**Collected data**
◇ ◇ ◇
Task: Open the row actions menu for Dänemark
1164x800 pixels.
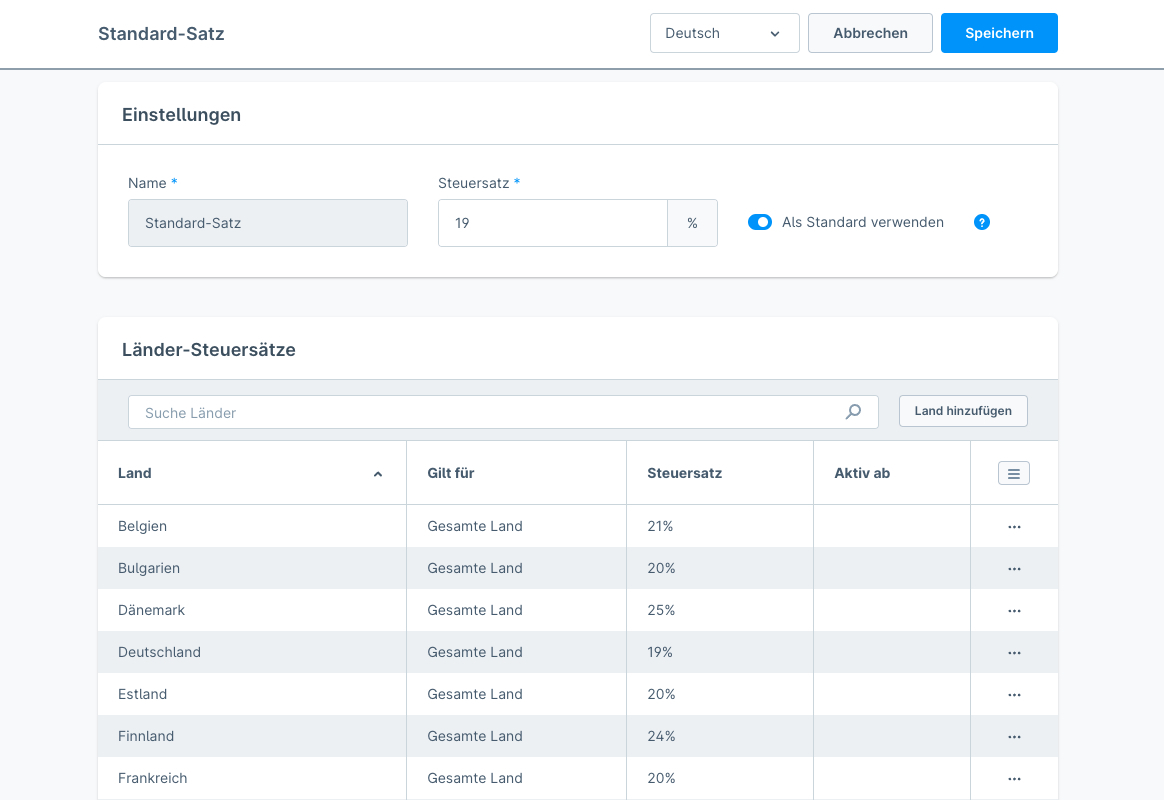Action: point(1014,610)
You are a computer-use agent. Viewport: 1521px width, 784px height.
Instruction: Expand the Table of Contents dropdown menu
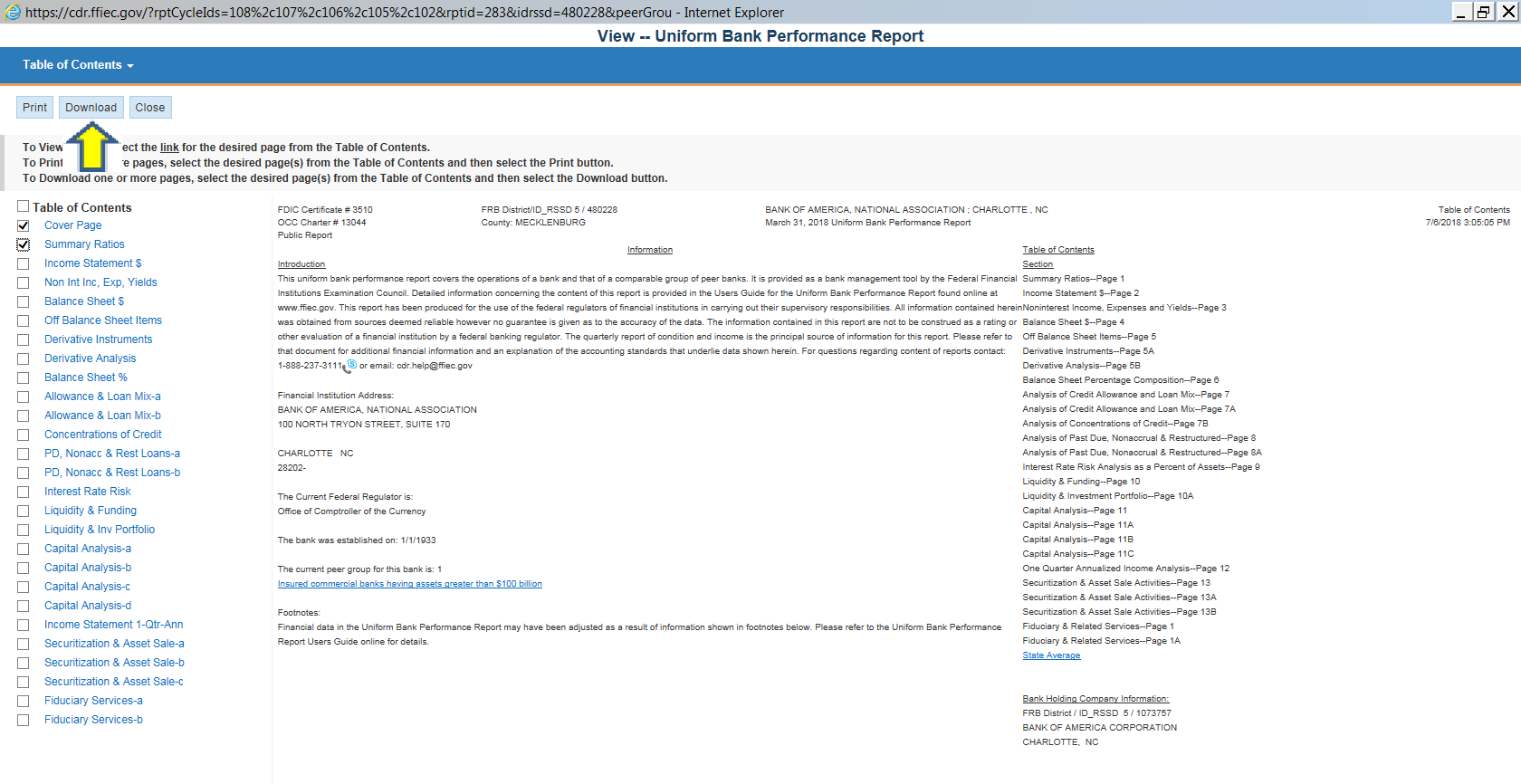point(78,65)
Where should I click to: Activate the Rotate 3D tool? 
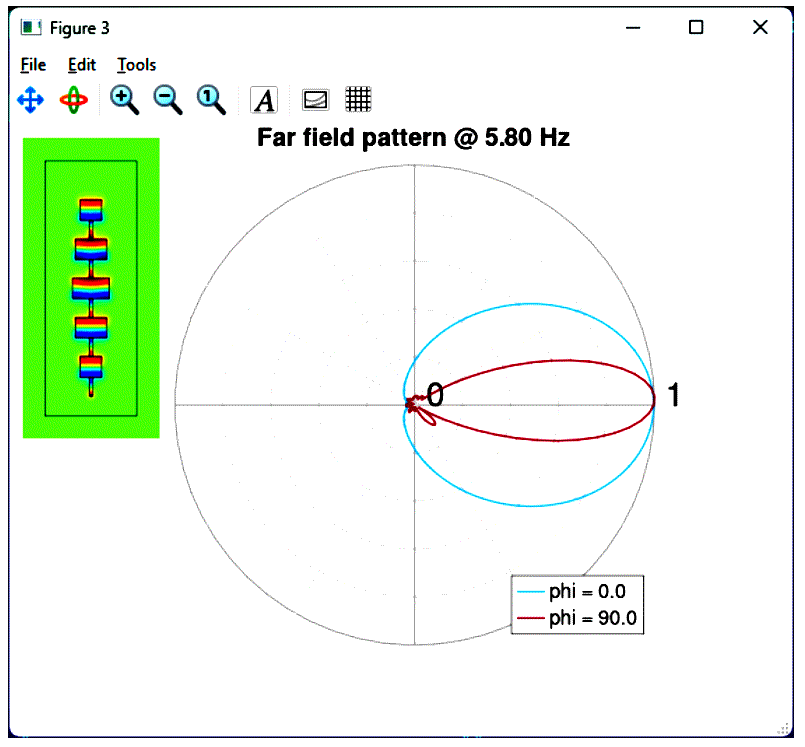(x=74, y=99)
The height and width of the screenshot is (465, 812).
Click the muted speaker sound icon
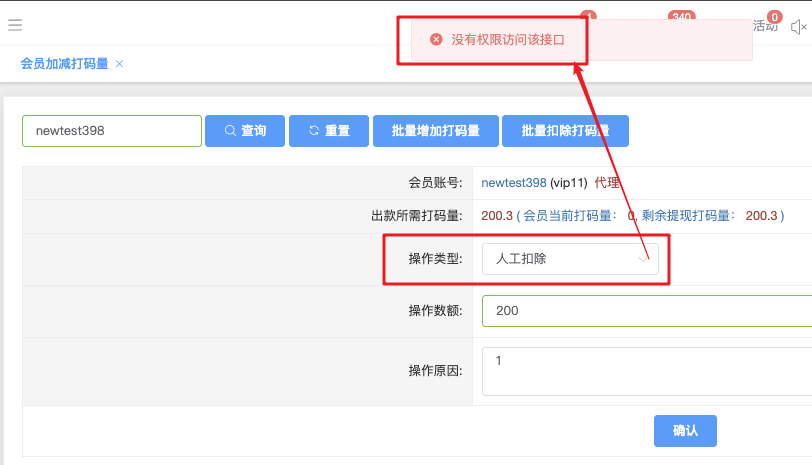click(x=798, y=27)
◇ ◇ ◇
**WHAT YOU HAVE TO DO**
Working from the records above, reproduce exactly the lines from the one with "Where should I" through the last line, without the pictures.

**SOLUTION TO THIS TASK**
Where should I click to: Activate the Rotate 3D tool? 
(x=74, y=99)
The height and width of the screenshot is (465, 812).
Click the muted speaker sound icon
click(x=798, y=27)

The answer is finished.